WORK REQUIRED:
Please copy only the material from the line that has "You are a GUI" to the very last line, both ends included, exactly as written and without pictures.

DATA PROVIDED:
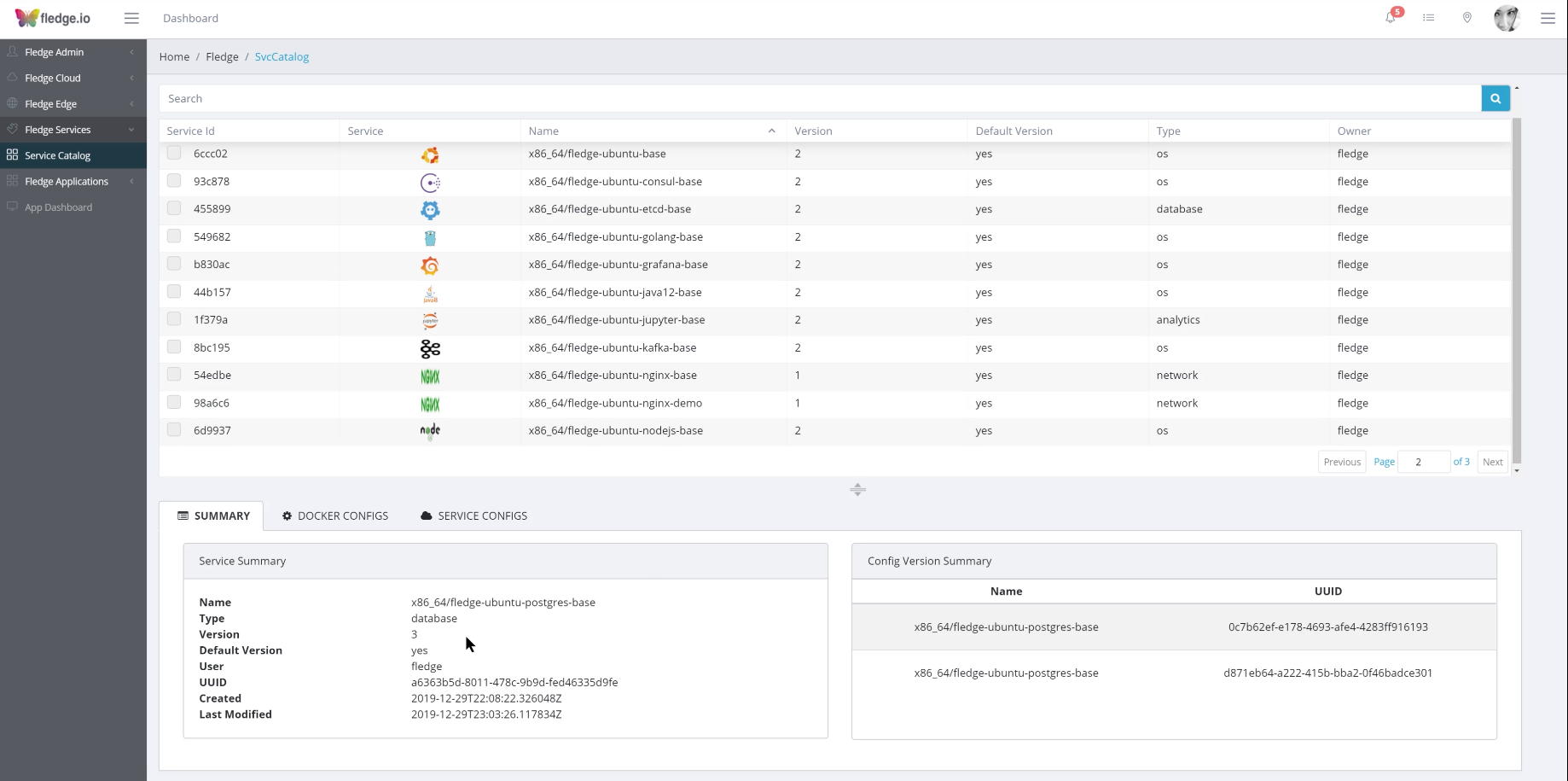
Task: Click the NGINX icon for fledge-ubuntu-nginx-base
Action: [430, 376]
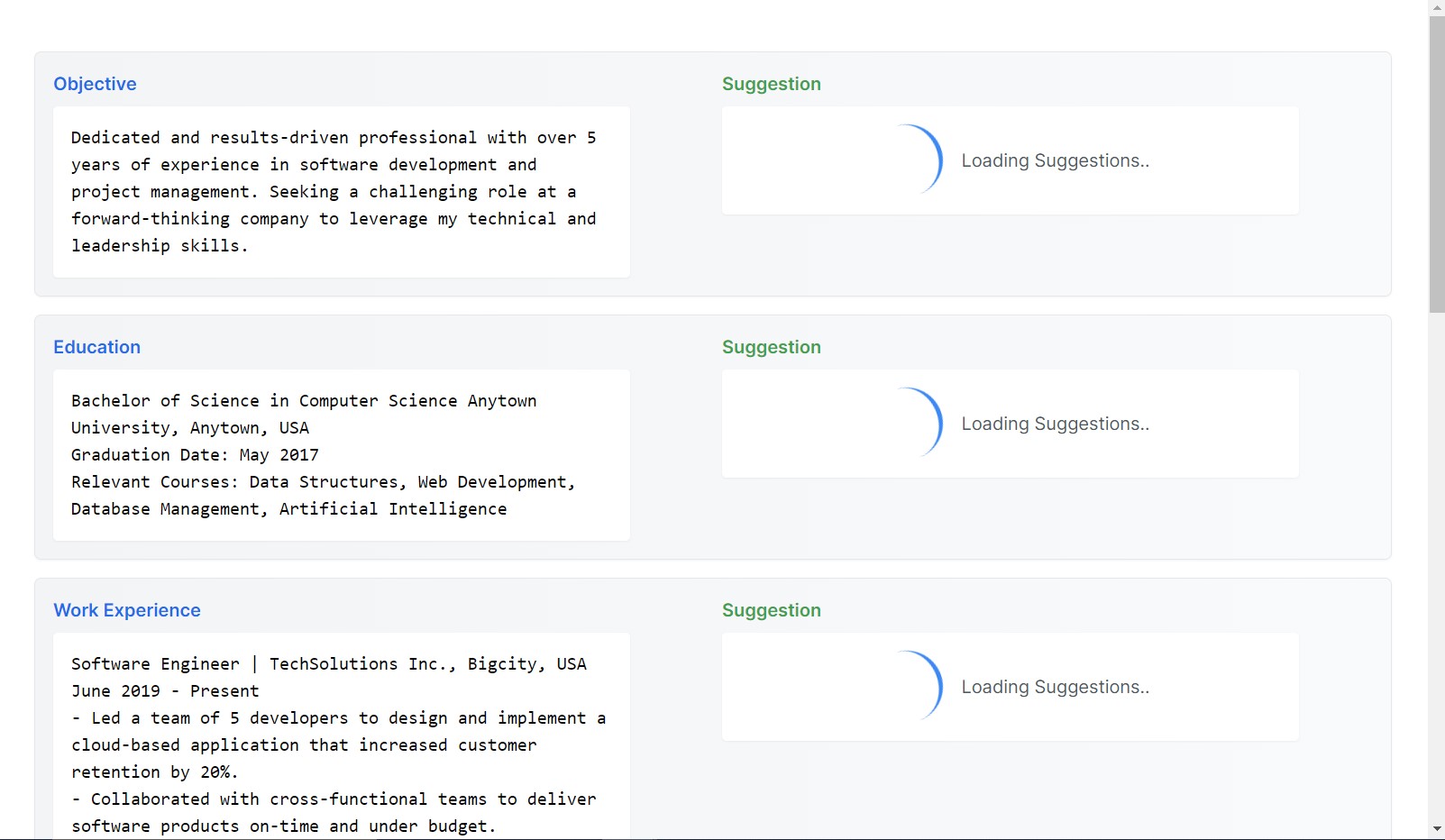
Task: Click 'Loading Suggestions..' text in Objective panel
Action: (1055, 160)
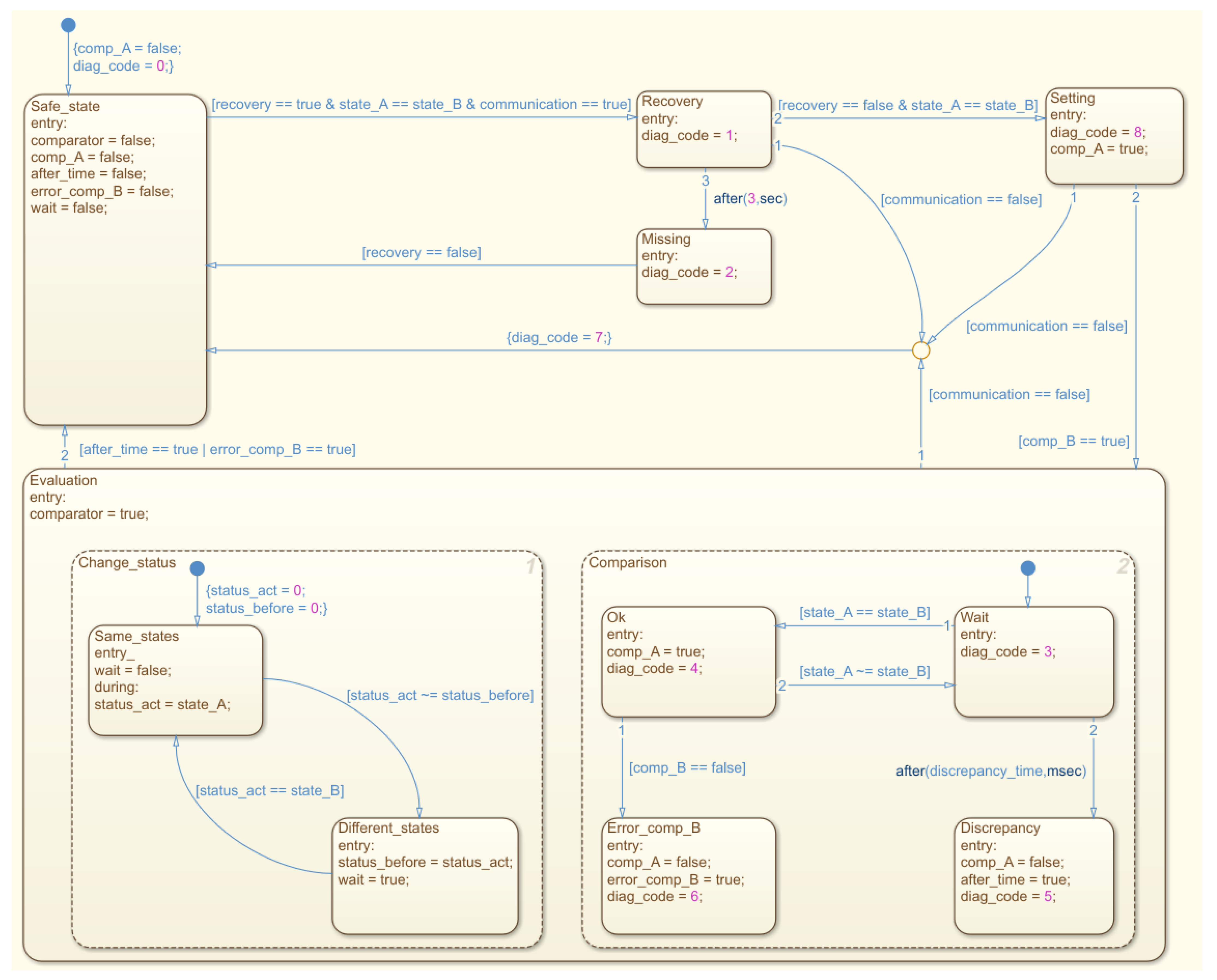Click the {diag_code = 7;} transition label
Screen dimensions: 1217x980
[559, 337]
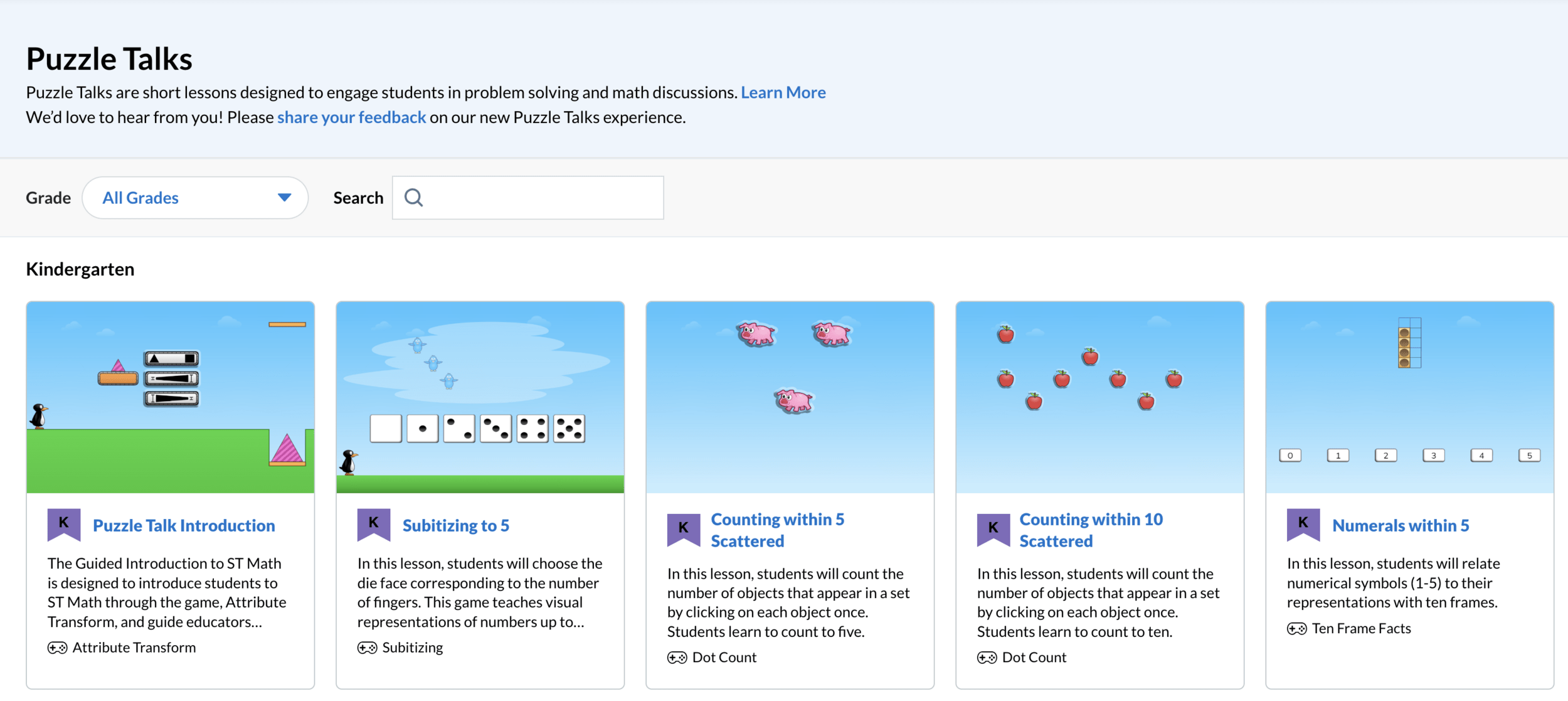The width and height of the screenshot is (1568, 701).
Task: Click the gamepad icon beside Ten Frame Facts
Action: pos(1296,629)

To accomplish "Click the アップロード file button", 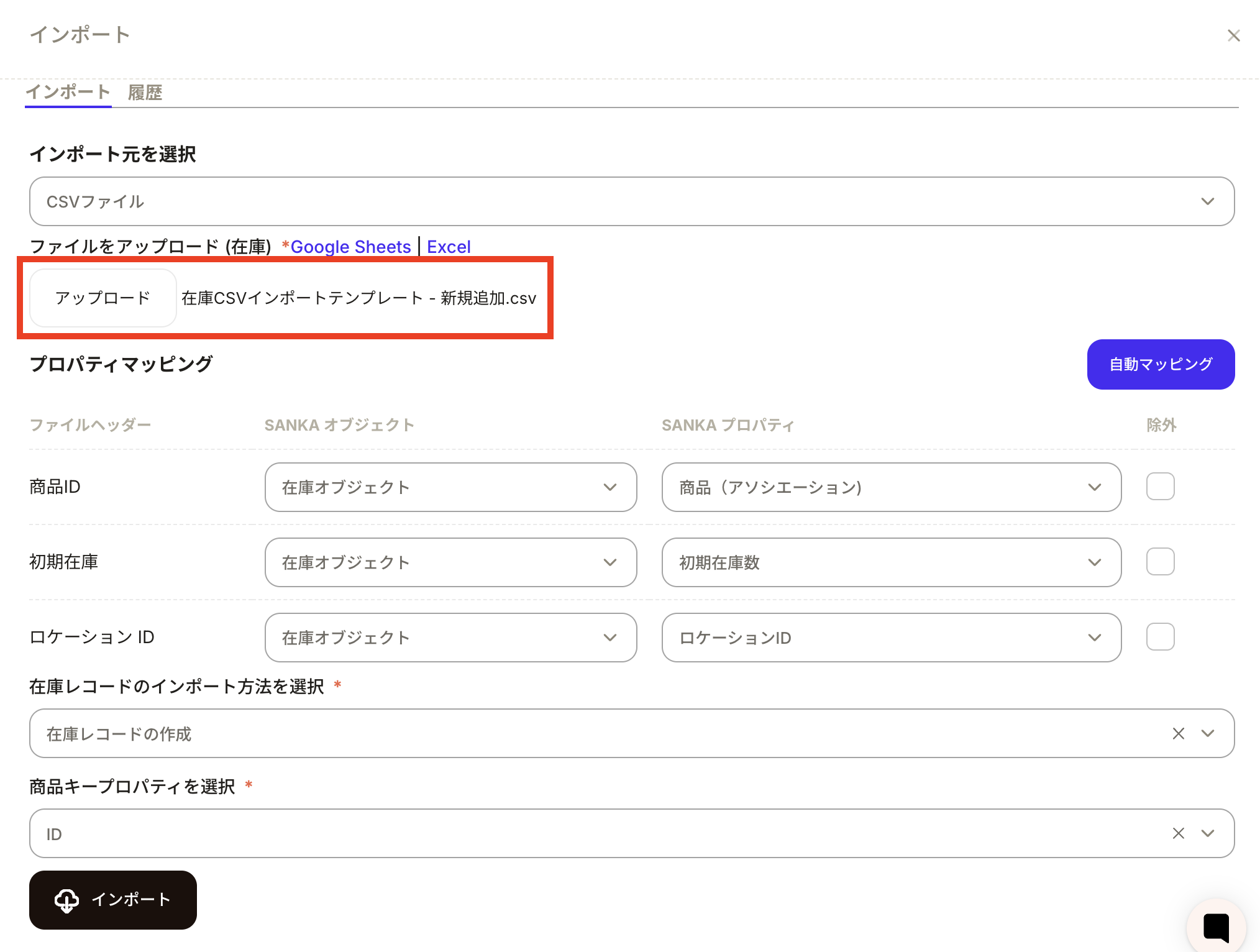I will coord(103,298).
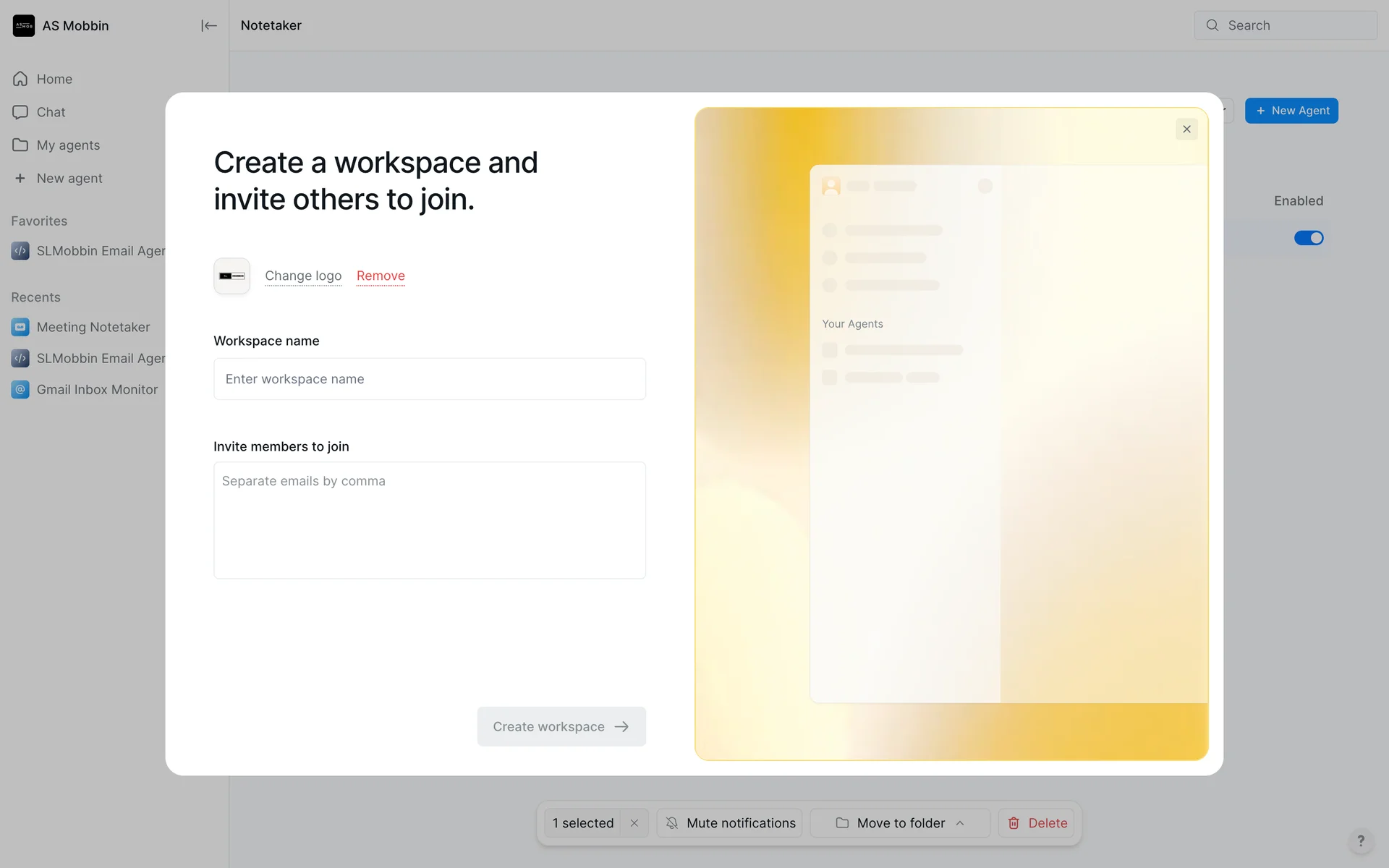Click the collapse sidebar arrow icon
Image resolution: width=1389 pixels, height=868 pixels.
208,26
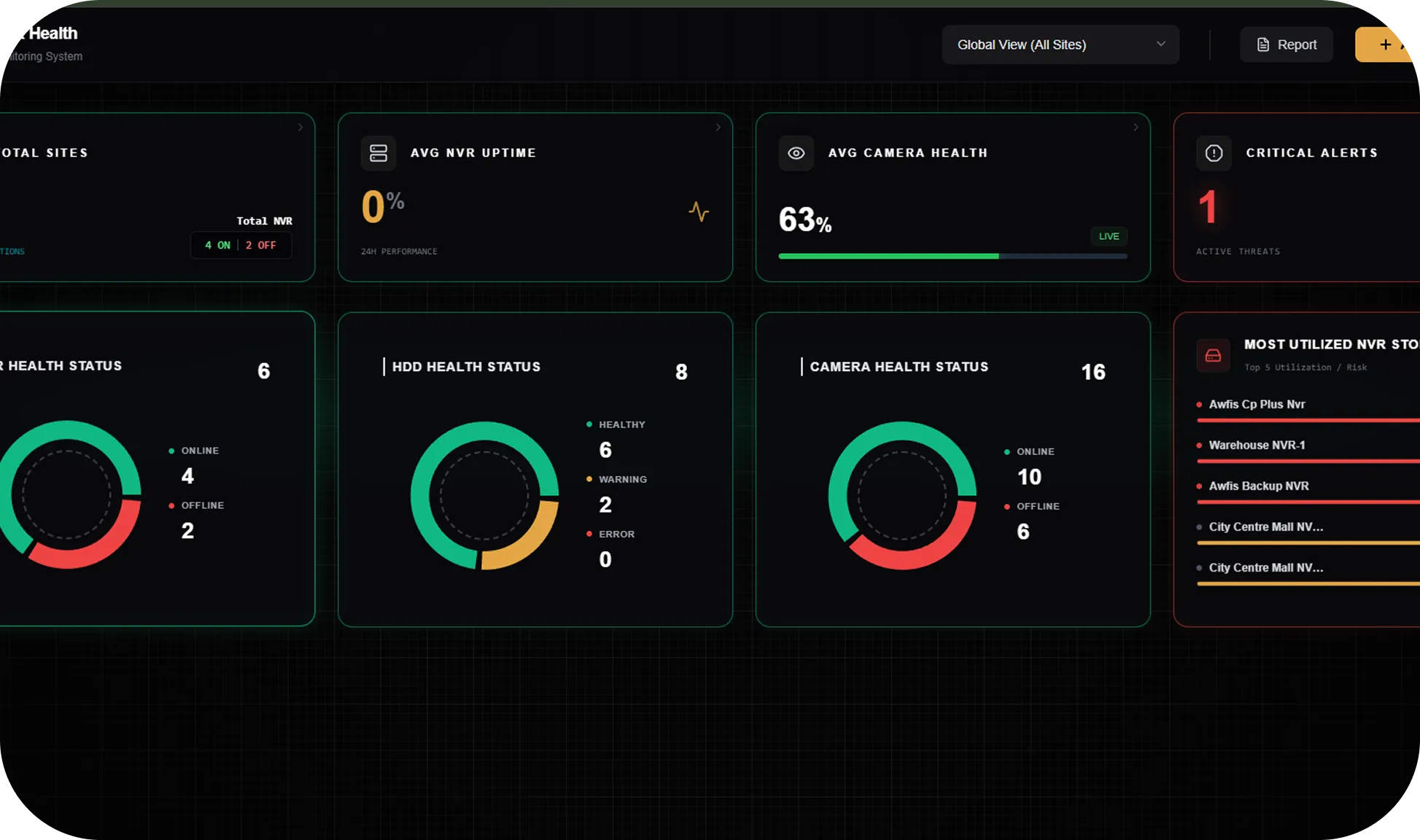Open the Awfis Cp Plus Nvr entry
The height and width of the screenshot is (840, 1420).
[1256, 404]
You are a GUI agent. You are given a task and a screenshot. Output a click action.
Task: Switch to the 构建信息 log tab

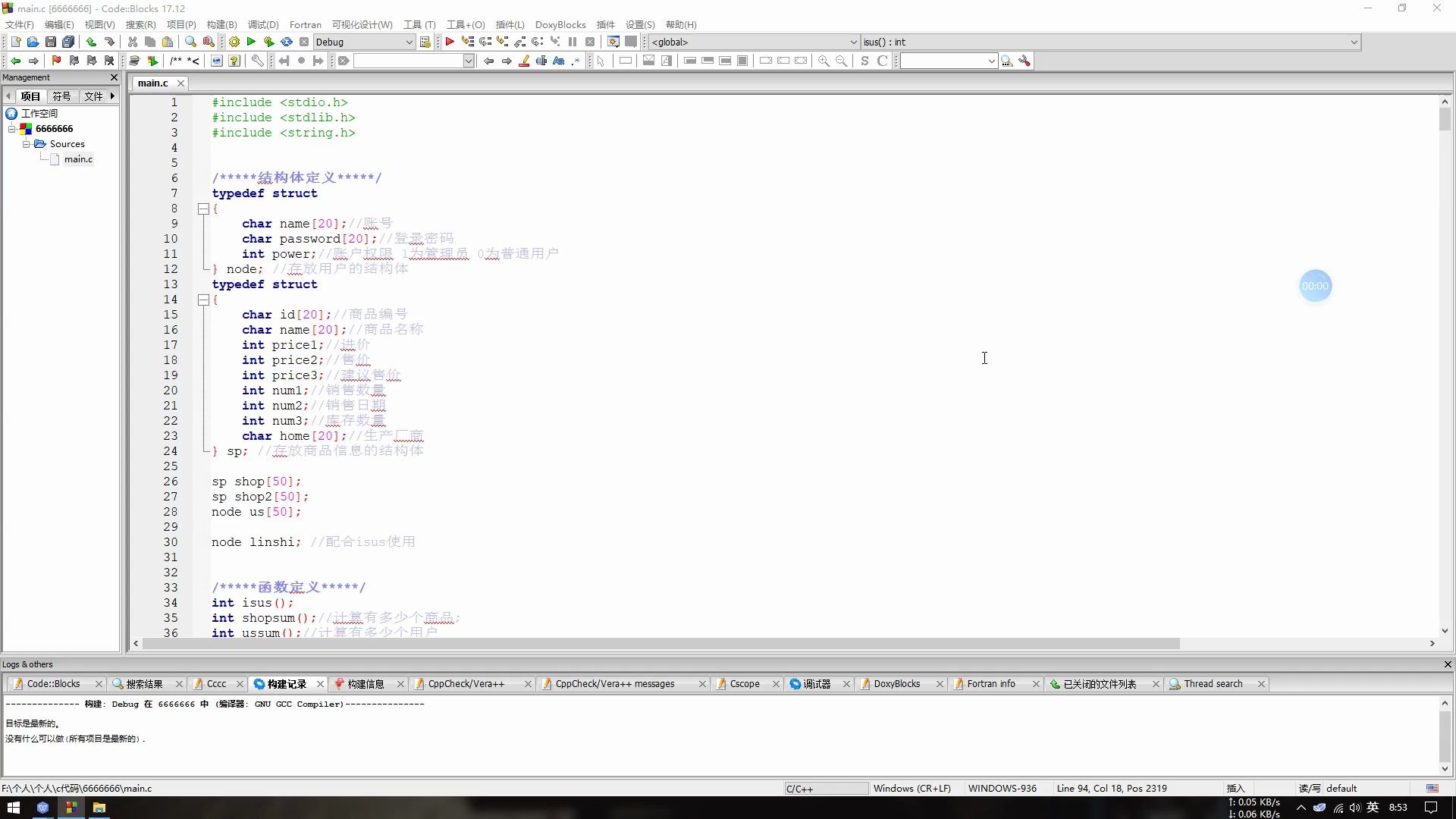(366, 683)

EXPECTED ANSWER:
You are a GUI agent. You are given a task and a screenshot. Output a click action.
Task: Switch to the 构建信息 log tab

(366, 683)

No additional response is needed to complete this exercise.